Wednesday, March 31, 2010

IF YOU HAVE NOTHING TO HIDE YOU HAVE NOTHING TO FEAR

This is the standard mantra used when we are told to give up all our privacy and data, and lately even our DNA!

Yet this is curiously not applicable to our governments, and now to climate scientists.

The Commons Science and Technology Committee has released its report on the Climategate story, and is actually quite damning and critical of the CRU, despite the spin given to the report by the mainstream media that Professor Jones has been exonerated.

HE HAS NOT!

He has been seriously criticised for withholding and possibly deleting data that should by law have been released due to FOIA requests.

It doesn't matter if the requests were from climate change sceptics; the requests were made and data should have been released.

The committee tries to sympathise with Jones in saying that witholding data is standard practice in climate science!!

And the committee also expresses its confidence in the 'independence' of the Oxburgh Inquiry into Climategate, even though Lord Oxburgh is chairman of the Carbon Capture and Storage Association and the wind energy company Falck Renewables which stand to make a fortune from the green economy that would arise if the green Nazi policies are implemented.

It's all such a farce!

I quote from the report executive summary.

The disclosure of climate data from the Climatic Research Unit (CRU) at the University of East Anglia (UEA) in November 2009 had the potential to damage the reputation of the climate science and the scientists involved.

We believe that the focus on CRU and Professor Phil Jones, Director of CRU, in particular, has largely been misplaced. Whilst we are concerned that the disclosed e-mails suggest a blunt refusal to share scientific data and methodologies with others, we can sympathise with Professor Jones, who must have found it frustrating to handle requests for data that he knew—or perceived—were motivated by a desire simply to undermine his work.
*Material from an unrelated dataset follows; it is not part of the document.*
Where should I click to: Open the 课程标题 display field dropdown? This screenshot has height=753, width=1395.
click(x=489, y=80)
In the context of the sharing of data and methodologies, we consider that Professor Jones’s actions were in line with common practice in the climate science community. It is not standard practice in climate science to publish the raw data and the computer code in academic papers. However, climate science is a matter of great importance and the quality of the science should be irreproachable. We therefore consider that climate scientists should take steps to make available all the data that support their work (including raw data) and full methodological workings (including the computer codes). Had both been available, many of the problems at UEA could have been avoided.
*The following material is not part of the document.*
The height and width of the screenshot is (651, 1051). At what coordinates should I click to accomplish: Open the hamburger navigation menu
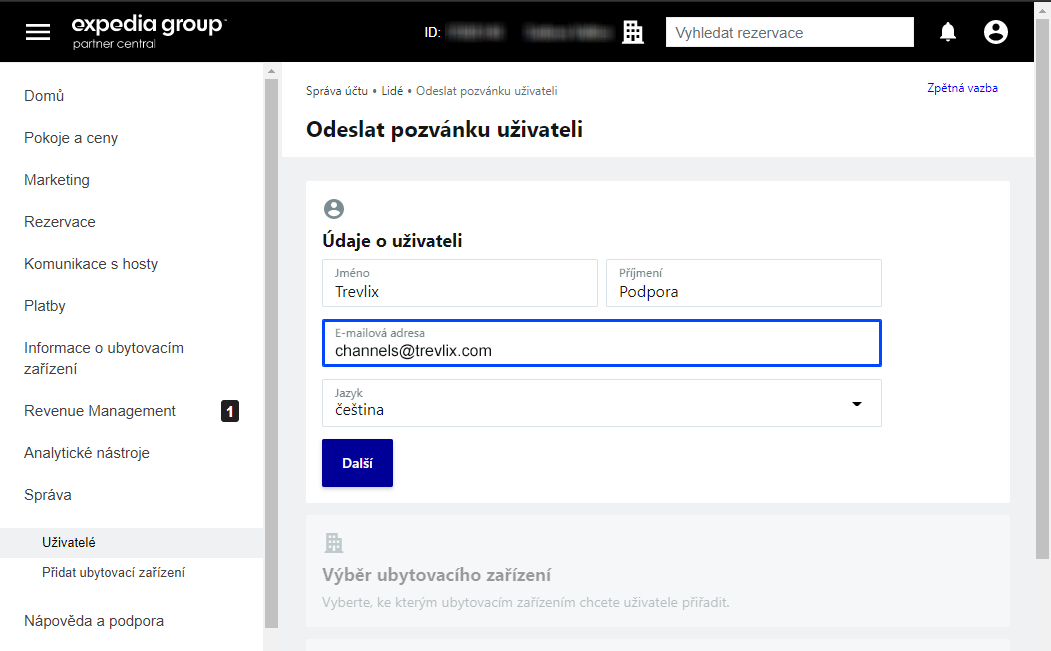(38, 31)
We are content that the phrases such as “trick” or “hiding the decline” were colloquial terms used in private e-mails and the balance of evidence is that they were not part of a systematic attempt to mislead. Likewise the evidence that we have seen does not suggest that Professor Jones was trying to subvert the peer review process. Academics should not be criticised for making informal comments on academic papers. In the context of Freedom of Information (FOIA), much of the responsibility should lie with UEA. The disclosed e-mails appear to show a culture of non-disclosure at CRU and instances where information may have been deleted, to avoid disclosure. We found prima facie evidence to suggest that the UEA found ways to support the culture at CRU of resisting disclosure of information to climate change sceptics. The failure of UEA to grasp fully the potential damage to CRU and UEA by the non-disclosure of FOIA requests was regrettable. UEA needs to review its policy towards FOIA and re-assess how it can support academics whose expertise in this area is limited.

The Deputy Information Commissioner has given a clear indication that a breach of the
Freedom of Information Act 2000 may have occurred but that a prosecution was timebarred; however no investigation has been carried out. In our view it is unsatisfactory to leave the matter unresolved. We conclude that the matter needs to be resolved conclusively—either by the Independent Climate Change Email Review or by the Information Commissioner.

We accept the independence of the Climate Change E-mail Review and recommend that
the Review be open and transparent, taking oral evidence and conducting interviews in
public wherever possible.

On 22 March UEA announced the Scientific Appraisal Panel to be chaired by Lord
Oxburgh. This Panel should determine whether the work of CRU has been soundly built
and it would be premature for us to pre-judge its work.